» **What is required**: Please carry on the article below about education for deafblind children in Uganda, starting right after its last sentence.

» **Source document**:
####
Currently, the curriculum recognises sign language but the lack of a deafblind curriculum has brought about a lack of skilled teachers to assist deafblind children to attain some level of education.

People with Deafblindness have asked the government to consider including the tactile language into the education curriculum to enable them to attain some level of education.
 
Currently, the curriculum recognises sign language but the lack of a deafblind curriculum has brought about a lack of skilled teachers to assist deafblind children to attain some level of education.
 
“There are no skilled teachers for deafblind children and because of this; these children cannot be absorbed into meaningful employment to provide for their families which has kept them in a vicious cycle of dependency translating into poverty. The government can train teachers and equip schools which can teach these children so that they can benefit from gainful employment, “said Yona Waswa the coordinator National Association of the deafblind in Uganda (NADBU).
 
Waswa said families of children with deafblindness suffer a lot from stigma from communities surrounding them.
 
“They develop loss of esteem but most importantly, their families spend the most time taking care of these children and spend less time in participating in productive work, ending up leaving in a vicious cycle of poverty. We call upon the government to expand the social protection to cover families of children with deafblindness, “he said.
####
» **Extracted data**:

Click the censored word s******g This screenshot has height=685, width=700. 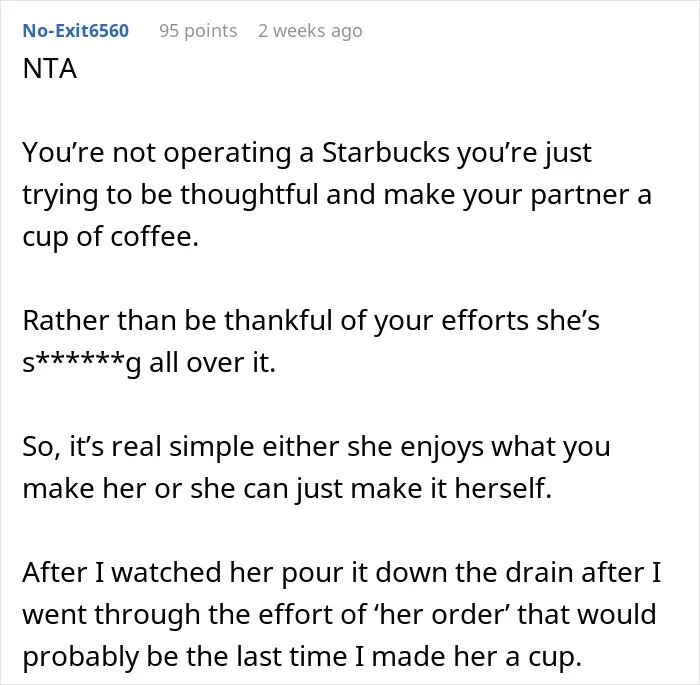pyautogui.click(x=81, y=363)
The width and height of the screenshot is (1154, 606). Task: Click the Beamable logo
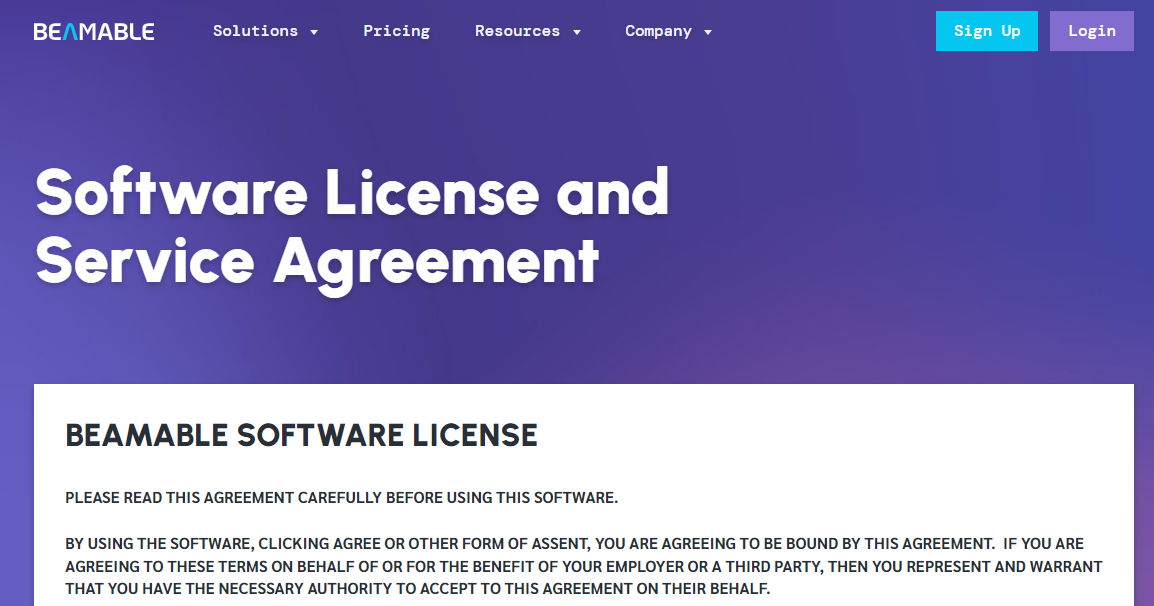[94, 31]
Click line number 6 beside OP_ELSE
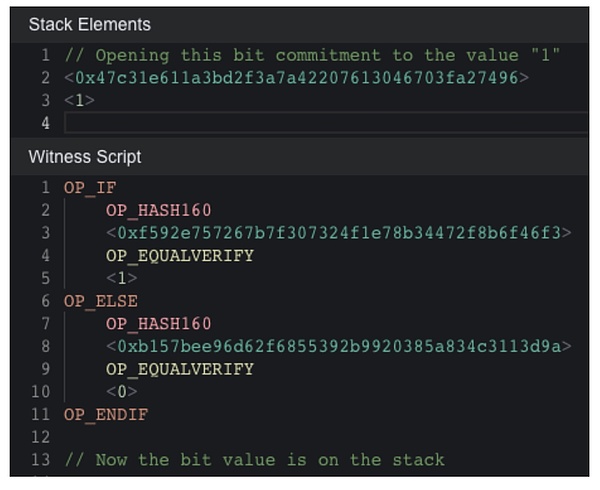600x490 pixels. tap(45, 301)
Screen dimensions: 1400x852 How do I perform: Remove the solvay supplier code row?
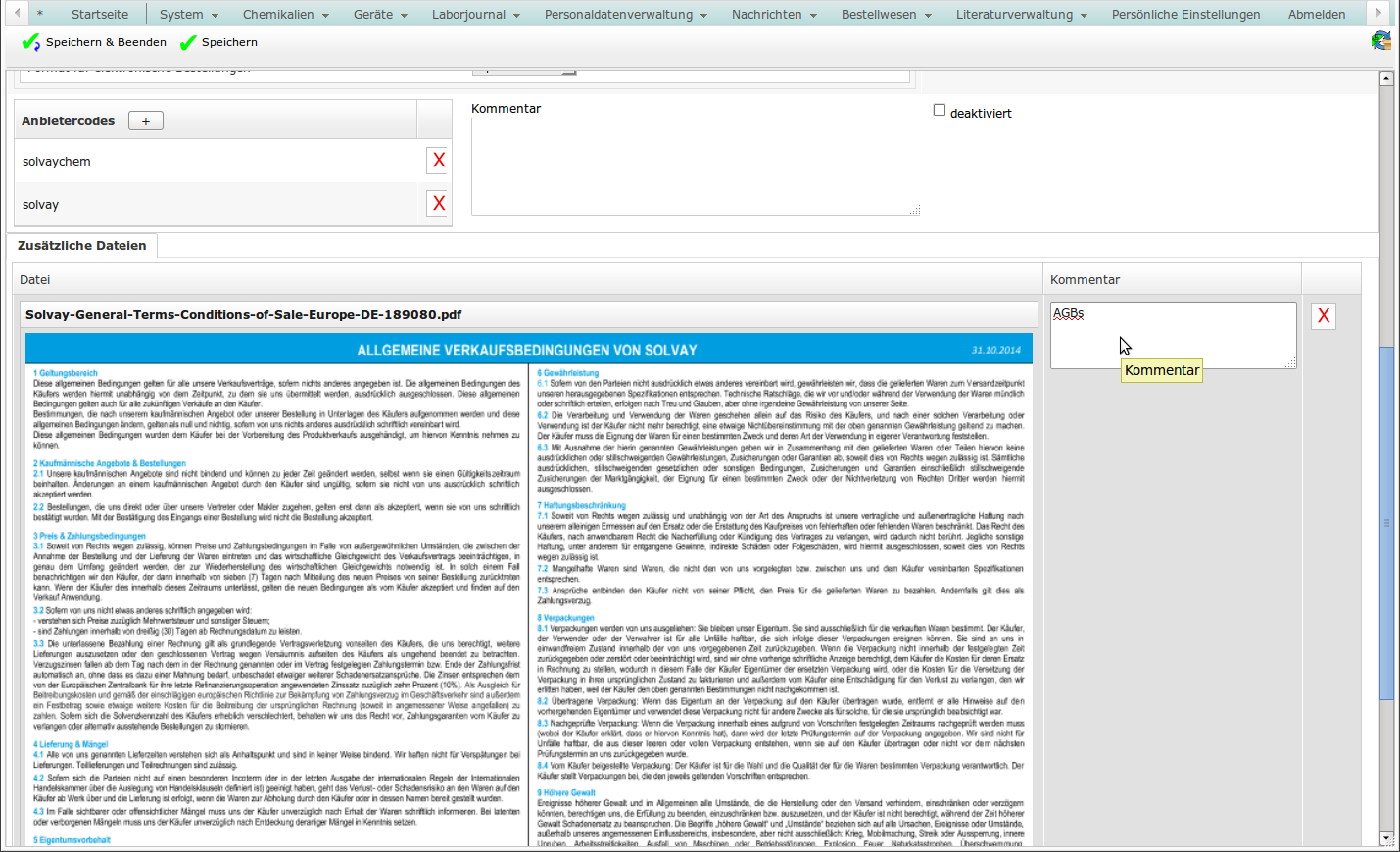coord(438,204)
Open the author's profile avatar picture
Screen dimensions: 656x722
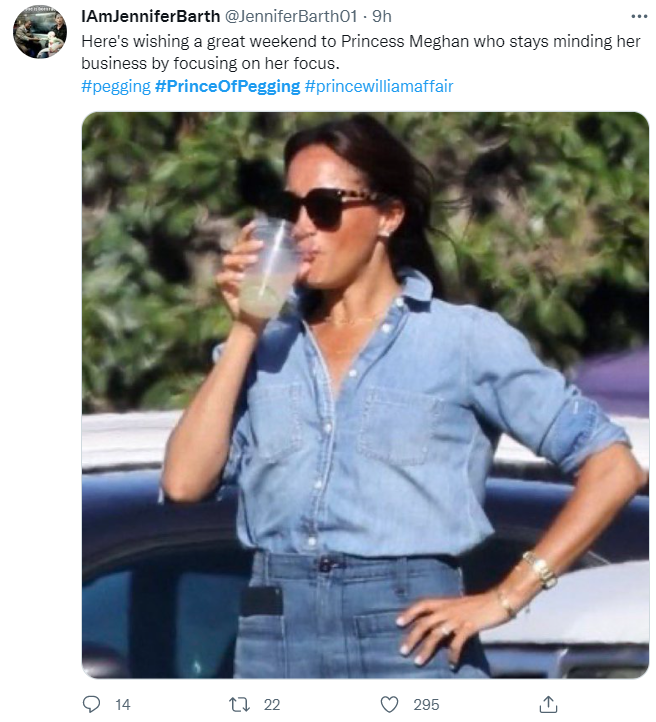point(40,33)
####
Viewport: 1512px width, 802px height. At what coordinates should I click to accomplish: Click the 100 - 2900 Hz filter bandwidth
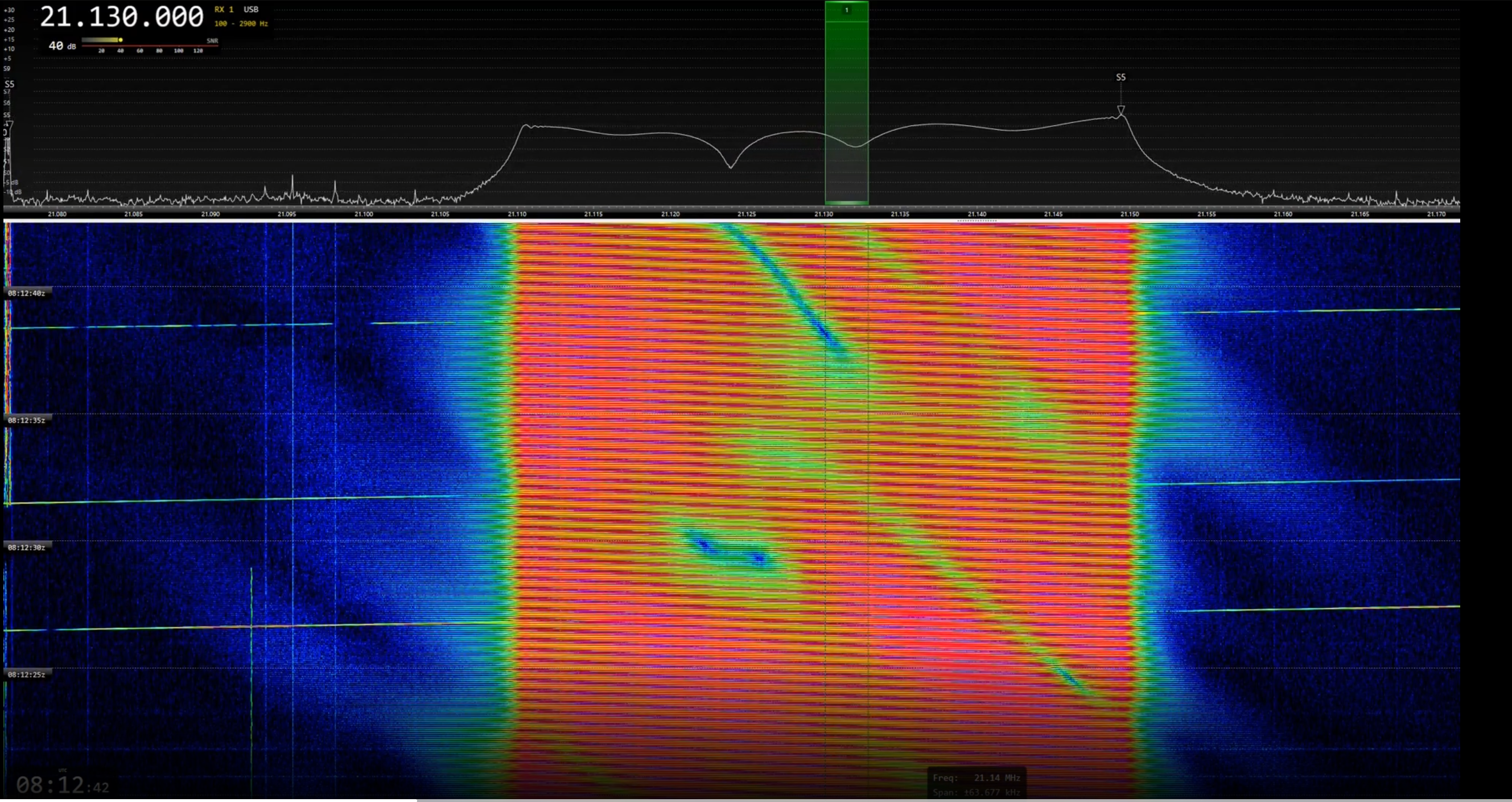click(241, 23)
####
» **Written response**:
 

 Yona Waswa on the right, communicating with fellow deafblind persons in tactile with their interpreter during the launch of the National Association of the Deafblind Persons strategic plan. PHOTO: Agnes Nantambi

 
Waswa observed a need to carry out early identification of children with deafblindness so that they are referred for appropriate treatment to help them benefit from existing programs.  
 
Waswa said this during the launch of a five-year strategic plan for NADBU.
 
“Under this, we shall identify children who cannot hear and see from the communities, refer them for treatment such that they can be corrected and leave normally. All those who are unable to benefit from the surgical and other intervention, we shall do family care support to improve the economic status of the families to help the children leave a better life," he explained.
 
Communication and building capacity of the institutions are some of the other strategic objective of the plan since communication is among the biggest problems that cause isolation of deafblind children.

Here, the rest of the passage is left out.